Errors in our encoding conversion tables

From: Tom Lane <tgl(at)sss(dot)pgh(dot)pa(dot)us>
To: pgsql-hackers(at)postgreSQL(dot)org
Cc: Tatsuo Ishii <ishii(at)postgreSQL(dot)org>
Subject: Errors in our encoding conversion tables
Date: 2015-11-26 20:30:31
Message-ID: 11093.1448569831@sss.pgh.pa.us
Views: Raw Message | Whole Thread | Download mbox | Resend email
Thread:
Lists: pgsql-hackers

There's a discussion over at
http://www.postgresql.org/message-id/flat/2sa(dot)Dhu5(dot)1hk1yrpTNFy(dot)1MLOlb(at)seznam(dot)cz
of an apparent error in our WIN1250 -> LATIN2 conversion. I looked into this
and found that indeed, the code will happily translate certain characters
for which there seems to be no justification. I made up a quick script
that would recompute the conversion tables in latin2_and_win1250.c from
the Unicode mapping files in src/backend/utils/mb/Unicode, and what it
computes is shown in the attached diff. (Zeroes in the tables indicate
codes with no translation, for which an error should be thrown.)

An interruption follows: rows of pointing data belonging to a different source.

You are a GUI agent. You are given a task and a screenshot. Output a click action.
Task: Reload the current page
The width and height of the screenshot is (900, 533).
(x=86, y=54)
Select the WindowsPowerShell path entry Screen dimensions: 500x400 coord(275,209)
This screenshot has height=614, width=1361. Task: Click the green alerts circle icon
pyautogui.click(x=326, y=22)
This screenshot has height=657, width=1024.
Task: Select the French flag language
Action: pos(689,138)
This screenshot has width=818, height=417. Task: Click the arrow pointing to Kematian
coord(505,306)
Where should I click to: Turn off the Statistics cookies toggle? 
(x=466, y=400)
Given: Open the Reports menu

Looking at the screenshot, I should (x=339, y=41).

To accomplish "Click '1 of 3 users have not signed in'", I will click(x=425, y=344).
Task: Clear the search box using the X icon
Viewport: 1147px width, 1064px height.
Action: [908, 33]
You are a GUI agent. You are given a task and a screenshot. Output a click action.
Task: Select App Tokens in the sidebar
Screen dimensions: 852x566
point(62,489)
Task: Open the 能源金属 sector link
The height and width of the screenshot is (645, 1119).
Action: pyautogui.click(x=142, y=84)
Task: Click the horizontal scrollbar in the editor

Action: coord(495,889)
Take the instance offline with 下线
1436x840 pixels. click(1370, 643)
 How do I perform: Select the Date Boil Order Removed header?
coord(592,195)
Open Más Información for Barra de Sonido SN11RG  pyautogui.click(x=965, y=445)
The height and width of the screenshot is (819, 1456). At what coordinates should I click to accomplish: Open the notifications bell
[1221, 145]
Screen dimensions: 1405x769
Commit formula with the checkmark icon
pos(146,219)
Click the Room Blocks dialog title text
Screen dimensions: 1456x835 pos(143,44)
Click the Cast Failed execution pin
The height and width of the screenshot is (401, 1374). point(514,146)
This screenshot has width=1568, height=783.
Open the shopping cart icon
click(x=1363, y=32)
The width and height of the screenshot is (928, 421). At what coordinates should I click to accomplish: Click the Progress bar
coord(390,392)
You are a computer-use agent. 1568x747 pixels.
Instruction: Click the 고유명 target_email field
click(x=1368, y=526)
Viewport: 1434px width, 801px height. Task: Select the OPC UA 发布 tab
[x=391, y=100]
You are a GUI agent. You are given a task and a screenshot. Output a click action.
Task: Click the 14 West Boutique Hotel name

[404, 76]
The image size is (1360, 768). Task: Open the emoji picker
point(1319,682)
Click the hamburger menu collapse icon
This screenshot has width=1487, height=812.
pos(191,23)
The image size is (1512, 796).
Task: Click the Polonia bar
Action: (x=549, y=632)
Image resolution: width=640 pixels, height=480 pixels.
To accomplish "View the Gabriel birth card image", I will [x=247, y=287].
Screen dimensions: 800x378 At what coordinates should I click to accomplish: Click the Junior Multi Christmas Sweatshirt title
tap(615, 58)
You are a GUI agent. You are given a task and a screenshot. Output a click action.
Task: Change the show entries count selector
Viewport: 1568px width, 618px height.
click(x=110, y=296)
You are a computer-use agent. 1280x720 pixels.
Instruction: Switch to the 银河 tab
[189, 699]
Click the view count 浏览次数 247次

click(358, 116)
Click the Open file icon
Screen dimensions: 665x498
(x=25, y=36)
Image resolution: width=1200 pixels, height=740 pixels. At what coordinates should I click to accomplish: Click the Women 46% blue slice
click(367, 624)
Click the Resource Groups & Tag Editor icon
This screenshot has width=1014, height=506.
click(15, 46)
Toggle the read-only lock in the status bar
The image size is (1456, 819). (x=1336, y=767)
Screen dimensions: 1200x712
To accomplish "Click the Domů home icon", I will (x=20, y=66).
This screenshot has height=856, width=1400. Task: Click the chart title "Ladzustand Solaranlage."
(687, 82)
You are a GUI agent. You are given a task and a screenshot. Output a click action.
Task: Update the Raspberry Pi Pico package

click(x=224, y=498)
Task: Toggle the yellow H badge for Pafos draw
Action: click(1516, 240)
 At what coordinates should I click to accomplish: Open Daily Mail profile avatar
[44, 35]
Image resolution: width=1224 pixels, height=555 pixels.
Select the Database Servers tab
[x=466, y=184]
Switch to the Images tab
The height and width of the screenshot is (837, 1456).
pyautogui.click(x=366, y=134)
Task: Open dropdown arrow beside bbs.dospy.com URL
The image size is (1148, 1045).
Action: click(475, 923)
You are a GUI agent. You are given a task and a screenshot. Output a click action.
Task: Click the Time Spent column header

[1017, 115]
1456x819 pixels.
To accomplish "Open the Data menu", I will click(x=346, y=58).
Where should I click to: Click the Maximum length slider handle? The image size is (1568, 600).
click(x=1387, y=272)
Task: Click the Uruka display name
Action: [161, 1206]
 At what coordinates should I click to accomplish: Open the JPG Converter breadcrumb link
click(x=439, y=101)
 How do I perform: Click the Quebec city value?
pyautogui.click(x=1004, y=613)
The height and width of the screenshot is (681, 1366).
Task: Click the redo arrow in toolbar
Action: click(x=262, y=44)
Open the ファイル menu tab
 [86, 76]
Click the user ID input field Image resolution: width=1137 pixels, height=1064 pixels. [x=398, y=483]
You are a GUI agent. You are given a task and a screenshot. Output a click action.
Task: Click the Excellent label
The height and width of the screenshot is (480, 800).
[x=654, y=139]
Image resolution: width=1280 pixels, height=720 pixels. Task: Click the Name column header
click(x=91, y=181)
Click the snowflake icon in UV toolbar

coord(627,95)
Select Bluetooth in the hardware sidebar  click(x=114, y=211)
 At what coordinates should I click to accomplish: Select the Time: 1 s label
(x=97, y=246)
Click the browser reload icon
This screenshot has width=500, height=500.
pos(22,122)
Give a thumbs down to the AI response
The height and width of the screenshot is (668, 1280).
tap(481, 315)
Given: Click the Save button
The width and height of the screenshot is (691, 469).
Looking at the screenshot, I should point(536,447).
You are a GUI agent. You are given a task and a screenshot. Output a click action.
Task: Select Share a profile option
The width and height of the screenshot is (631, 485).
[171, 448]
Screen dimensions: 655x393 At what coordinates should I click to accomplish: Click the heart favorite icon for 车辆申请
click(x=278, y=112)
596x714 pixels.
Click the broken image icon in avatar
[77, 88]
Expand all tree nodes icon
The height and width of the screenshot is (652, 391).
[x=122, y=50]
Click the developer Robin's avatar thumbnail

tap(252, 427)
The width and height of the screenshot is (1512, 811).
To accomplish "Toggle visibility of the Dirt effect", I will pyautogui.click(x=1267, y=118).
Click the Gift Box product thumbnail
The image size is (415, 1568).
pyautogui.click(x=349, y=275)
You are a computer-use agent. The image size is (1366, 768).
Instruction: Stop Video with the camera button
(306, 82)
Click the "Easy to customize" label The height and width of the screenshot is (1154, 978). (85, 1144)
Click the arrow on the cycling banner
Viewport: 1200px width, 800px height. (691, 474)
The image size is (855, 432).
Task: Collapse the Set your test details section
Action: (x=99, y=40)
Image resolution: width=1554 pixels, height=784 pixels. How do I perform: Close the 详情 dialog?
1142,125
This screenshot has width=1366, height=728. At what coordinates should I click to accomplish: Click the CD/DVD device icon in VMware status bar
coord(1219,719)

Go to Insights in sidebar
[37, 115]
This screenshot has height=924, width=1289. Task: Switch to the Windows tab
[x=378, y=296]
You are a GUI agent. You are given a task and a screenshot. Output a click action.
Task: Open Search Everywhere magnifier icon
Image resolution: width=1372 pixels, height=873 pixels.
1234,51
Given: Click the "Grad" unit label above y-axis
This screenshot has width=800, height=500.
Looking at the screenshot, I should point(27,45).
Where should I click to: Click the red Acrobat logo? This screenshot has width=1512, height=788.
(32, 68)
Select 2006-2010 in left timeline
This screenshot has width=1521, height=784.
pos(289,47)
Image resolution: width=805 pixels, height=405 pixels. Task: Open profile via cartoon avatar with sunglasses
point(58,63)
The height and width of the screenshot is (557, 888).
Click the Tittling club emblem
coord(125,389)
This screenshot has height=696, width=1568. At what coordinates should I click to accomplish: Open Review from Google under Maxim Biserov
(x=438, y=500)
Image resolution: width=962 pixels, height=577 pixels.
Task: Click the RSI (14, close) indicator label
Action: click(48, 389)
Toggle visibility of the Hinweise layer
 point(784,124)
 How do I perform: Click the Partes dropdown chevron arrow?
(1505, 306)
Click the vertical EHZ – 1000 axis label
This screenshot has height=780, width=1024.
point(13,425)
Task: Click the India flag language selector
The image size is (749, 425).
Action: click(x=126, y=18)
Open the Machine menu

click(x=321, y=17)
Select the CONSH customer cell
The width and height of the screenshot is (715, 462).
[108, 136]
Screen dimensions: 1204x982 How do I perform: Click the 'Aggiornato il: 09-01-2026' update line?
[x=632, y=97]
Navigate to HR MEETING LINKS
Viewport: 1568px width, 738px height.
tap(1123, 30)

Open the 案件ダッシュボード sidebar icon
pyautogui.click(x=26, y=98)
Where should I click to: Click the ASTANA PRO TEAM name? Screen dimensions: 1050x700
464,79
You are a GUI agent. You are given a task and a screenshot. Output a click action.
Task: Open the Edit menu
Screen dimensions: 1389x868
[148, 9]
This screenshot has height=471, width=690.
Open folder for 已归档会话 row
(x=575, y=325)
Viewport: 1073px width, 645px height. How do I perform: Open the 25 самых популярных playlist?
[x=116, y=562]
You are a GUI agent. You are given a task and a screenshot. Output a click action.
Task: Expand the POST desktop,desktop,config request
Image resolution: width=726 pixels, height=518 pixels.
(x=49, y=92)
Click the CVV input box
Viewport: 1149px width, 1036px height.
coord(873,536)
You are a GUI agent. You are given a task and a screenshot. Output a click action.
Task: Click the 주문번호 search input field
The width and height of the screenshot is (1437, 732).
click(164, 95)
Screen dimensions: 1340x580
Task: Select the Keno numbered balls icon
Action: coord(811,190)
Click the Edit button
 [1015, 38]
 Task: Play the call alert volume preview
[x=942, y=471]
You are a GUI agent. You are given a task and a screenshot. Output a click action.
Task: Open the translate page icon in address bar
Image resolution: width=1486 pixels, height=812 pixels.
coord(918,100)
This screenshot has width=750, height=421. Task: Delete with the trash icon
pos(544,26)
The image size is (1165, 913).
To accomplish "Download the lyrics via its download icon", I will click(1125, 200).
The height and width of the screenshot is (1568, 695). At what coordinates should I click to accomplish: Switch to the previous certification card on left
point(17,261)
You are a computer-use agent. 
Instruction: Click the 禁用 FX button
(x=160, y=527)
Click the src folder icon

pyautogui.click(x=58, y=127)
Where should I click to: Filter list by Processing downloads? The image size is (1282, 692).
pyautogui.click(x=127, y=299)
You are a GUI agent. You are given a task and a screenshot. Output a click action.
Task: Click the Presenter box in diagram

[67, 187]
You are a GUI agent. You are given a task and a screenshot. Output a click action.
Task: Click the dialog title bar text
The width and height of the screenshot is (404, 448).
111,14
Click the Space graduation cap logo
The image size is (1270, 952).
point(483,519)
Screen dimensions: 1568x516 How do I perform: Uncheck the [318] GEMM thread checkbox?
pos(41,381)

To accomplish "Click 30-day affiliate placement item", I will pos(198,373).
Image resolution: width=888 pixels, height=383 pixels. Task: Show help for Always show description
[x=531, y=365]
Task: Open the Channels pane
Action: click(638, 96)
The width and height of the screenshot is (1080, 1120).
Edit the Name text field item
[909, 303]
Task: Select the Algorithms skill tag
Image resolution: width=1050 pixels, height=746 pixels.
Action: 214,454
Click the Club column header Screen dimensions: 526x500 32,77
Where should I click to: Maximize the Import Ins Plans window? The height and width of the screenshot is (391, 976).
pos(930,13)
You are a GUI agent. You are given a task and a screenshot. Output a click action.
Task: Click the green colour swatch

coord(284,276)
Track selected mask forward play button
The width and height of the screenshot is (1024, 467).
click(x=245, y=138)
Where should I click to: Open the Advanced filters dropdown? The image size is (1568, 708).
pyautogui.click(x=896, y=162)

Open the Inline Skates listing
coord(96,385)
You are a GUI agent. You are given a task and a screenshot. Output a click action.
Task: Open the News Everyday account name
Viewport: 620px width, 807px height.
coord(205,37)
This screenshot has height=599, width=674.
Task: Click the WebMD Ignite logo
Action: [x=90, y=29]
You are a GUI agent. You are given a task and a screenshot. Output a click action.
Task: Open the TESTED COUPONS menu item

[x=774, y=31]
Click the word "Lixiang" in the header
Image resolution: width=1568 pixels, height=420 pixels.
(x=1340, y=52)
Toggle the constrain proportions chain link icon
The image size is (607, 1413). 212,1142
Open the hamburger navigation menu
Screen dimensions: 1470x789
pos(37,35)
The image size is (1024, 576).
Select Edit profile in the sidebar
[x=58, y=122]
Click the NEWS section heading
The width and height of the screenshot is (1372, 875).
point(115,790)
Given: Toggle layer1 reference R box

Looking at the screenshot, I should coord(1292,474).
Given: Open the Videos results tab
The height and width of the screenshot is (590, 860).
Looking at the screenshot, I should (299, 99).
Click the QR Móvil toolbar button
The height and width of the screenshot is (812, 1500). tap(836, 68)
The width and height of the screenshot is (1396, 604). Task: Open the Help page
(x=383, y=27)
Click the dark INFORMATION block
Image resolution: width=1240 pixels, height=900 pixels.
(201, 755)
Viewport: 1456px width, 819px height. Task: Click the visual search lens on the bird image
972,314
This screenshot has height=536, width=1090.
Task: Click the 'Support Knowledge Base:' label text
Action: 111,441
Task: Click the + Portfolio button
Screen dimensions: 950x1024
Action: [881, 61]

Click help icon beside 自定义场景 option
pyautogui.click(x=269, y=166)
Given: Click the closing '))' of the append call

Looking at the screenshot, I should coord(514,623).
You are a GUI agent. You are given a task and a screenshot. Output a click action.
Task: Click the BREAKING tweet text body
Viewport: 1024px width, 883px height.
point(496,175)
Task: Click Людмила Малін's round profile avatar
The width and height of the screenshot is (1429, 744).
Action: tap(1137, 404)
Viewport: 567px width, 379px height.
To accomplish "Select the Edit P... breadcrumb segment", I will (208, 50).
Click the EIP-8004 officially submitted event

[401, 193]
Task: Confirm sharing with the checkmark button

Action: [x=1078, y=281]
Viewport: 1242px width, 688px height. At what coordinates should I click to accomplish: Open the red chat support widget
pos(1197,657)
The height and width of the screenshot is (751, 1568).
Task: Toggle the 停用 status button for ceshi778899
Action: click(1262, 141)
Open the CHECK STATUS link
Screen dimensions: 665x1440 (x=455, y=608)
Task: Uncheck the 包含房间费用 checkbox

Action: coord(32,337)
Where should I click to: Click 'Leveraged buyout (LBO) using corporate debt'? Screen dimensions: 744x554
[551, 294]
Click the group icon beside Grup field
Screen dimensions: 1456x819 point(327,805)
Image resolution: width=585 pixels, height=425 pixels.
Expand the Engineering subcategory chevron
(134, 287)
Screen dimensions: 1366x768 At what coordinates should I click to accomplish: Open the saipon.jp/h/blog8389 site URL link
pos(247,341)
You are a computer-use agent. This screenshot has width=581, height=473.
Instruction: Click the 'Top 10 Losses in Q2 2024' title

Having done that, I thought it would be a good idea to see if we had any
other conversion tables that weren't directly based on the Unicode data.
The only ones I could find were in cyrillic_and_mic.c, and those seem to
be absolutely filled with errors, to the point where I wonder if they were
made from the claimed encodings or some other ones. The attached patch
recomputes those from the Unicode data, too.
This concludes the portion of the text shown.